** Start of Selected text **

PS3 was even worse in my experience - PS4 was a big improvement, although still a lot slower than Xbox.

However, with both PS4 and Xbox One it's amazingly slow to browse the stores and much of the dashboard. Anyone else experience that? It's so bad I feel like it must just be me... I avoid it as much as possible and definitely decreases the number of games I buy.

  • s_kilk 7 years ago

    > it's amazingly slow to browse the stores and much of the dashboard

    Same, my PS4 can take up to a few minutes to load store pages. And sometimes it just hangs, or times out, and I need to quit the app and try again. It's really not a good experience at all.

  • spike021 7 years ago

    The PS4's PSN store's search function is terrifically awful. Why on earth do they think "typing" is easier using a spin dial for each character in the search query? Not only that but the dial moves so slowly.

  • rado 7 years ago

    Not network related (?), but the slow and choppy PS4 UI/dashboard is one of my "favourite" features. What were they thinking?

    • jhasse 7 years ago

      "JavaScript is just as fast as C++ nowadays."

foobarbazetc 7 years ago

The CDN thing is an issue too.

Using a local DNS resolver instead of Google DNS helped my PS4 speeds.

The other "trick" if a download is getting slow is to run the in built "network test". This seems to reset all the windows back even if other things are running.

  • jsnell 7 years ago

    > The other "trick" if a download is getting slow is to run the in built "network test". This seems to reset all the windows back even if other things are running.

    I did not see that in my testing. The built in speedtest runs with a large receive window, but the store downloads are not affected. (You can see an example in the last graph; there's a speedtest early on that has a receive window 100x larger than the PSN downloads that are crawling along).

    It's probably just a placebo.

    • matwood 7 years ago

      > It's probably just a placebo.

      Possibly, but I think the OP above was onto something about it 'resetting' the windows. I just tested downloading a large game while I had another game running. The PS4 showed it was going to take 6 hours. I closed the other game I had running, and it still showed 6 hours. I ran the speed test, and now it shows it's going to take 50 minutes.

      BTW, thanks for running these tests as I have some stuff to try instead of waiting hours for a game to download :)

      • jsnell 7 years ago

        My experience is that the finish time prediction isn't reliable. It's based average speed over the whole connection, not the current speed. So the projection will lag behind if the speed changes dramatically. Maybe the speedtest somehow resets the projection?

** End of Selected text **

Required tasks —
A: In the forum thread about PS4 speeds, what change helped foobarbazetc's PS4 speeds?
B: Write the next part of the forum thread about PS4 speeds, starting after its final comment.
The lines come from a separate source with no connection to the forum thread about PS4 speeds.

** Start of Material provided **

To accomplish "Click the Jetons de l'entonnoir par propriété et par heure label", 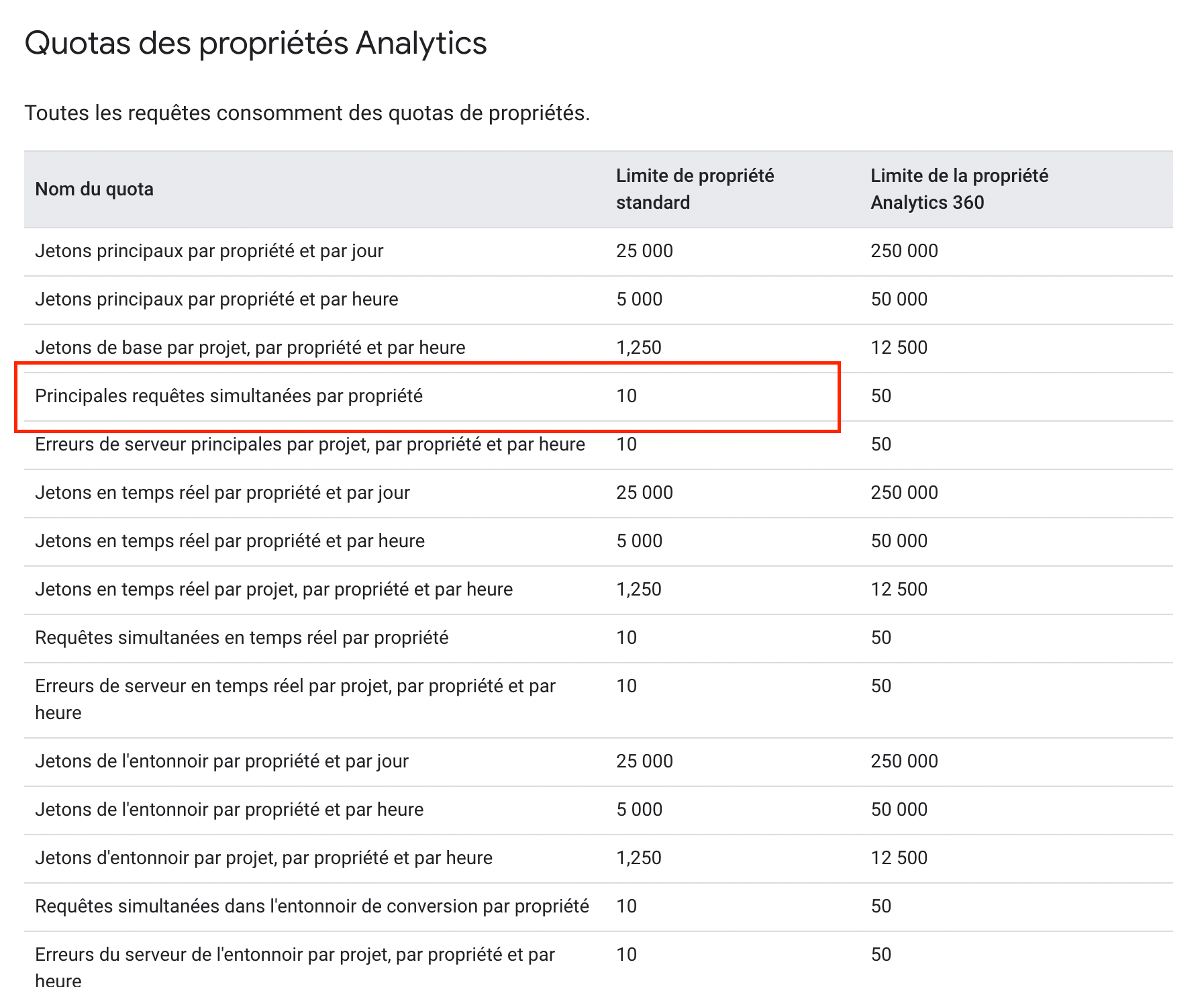I will pos(229,810).
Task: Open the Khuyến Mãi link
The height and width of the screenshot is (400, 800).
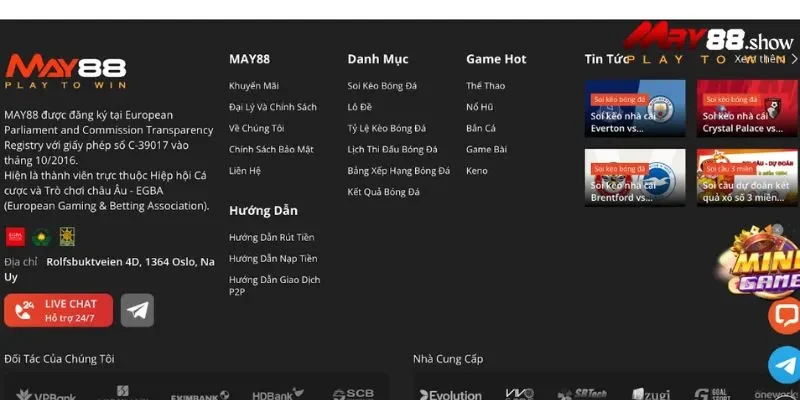Action: (x=254, y=86)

** End of Material provided **

Responses per task —
A: Using a local DNS resolver instead of Google DNS.

B:
        The measurement really needs to be done on the wire.

      • mlonkibjuyhv 7 years ago

        But how long did it end up actually taking?

  • lathiat 7 years ago

    > Using a local DNS resolver instead of Google DNS helped my PS4 speeds.

    that's not a surprise, as when using Google DNS the CDN has much less information about you to try and route you to a good choice of CDN endpoint. will be variable based on where the google DNS endpoint is and you are [plus the connectivity of a given CDN to both of those places]

    More information about that here including "EDNS Client Submit" a solution they deployed to send a partial client IP to the server but only for specific CDNs they have set it up with: https://developers.google.com/speed/public-dns/faq "I've read claims that Google Public DNS can slow down certain multimedia applications or websites. Are these true?"

Tloewald 7 years ago

It's not just four years into launch since the PS3 was at least as bad.

tgb 7 years ago

Sorry for the newbie question, but can someone explain why the round trip time is so important for transfer speeds? From the formula I'm guessing something like this happens: server sends DATA to client, client receives DATA then sends ACK to server, server receives ACK and then finally goes ahead and sends DATA2 to the client. But TCP numbers their packets and so I would expect them to continue sending new packets while waiting for ACKs of old packets, and my reading of Wikipedia agrees. So what causes the RTT dependence in the transfer rate?

  • colanderman 7 years ago

    In a network protocol you generally want to find out as quickly as possible when the receiver has run out of buffer space. Else you're just sending packets it will drop on the floor, because it's unable to process them at the rate you're sending them. (And the buffer space should be small, to minimize latency under load.)

    But also, you want to keep the pipe full (as explained in the article). So, to balance these opposing requirements, the receiver generally has a buffer which is only somewhat larger than the capacity of the pipe (the bandwidth-latency product).

    In TCP, the receiver reports the size of this buffer as the receive window. This way the sender knows exactly how much it can send before the receiver's buffers are full. And the receiver's buffer must be large enough to hold at least an RTT's worth of packets, since that is how long it takes (at a minimum) after the sender started sending the data for the sender to hear back from the receiver that it has processed some data and made room in its buffer. Any less and the sender has to stop and wait (like in the article).

  • preinheimer 7 years ago

    I think this is a good question, I did some reading myself!

    The blog post talks about "receive windows" which comes into play here. The server will send up to the number of bytes specified in the receive window before needing to start seeing some ACKs.

    So the shorter the round trip time, the less likely the server is to spend time twiddling it's thumbs waiting for an ack, because it's exhausted its receive window. Of course, increasing the size of the receive window would also help.

    (I read this answer to get here, I could be way off: https://stackoverflow.com/questions/9613197/what-determines-... )

    • syncsynchalt 7 years ago

      That's right. In the case of a download, the receive window can also be visualized as a limit on the number of packets that are allowed to be "in flight" at once.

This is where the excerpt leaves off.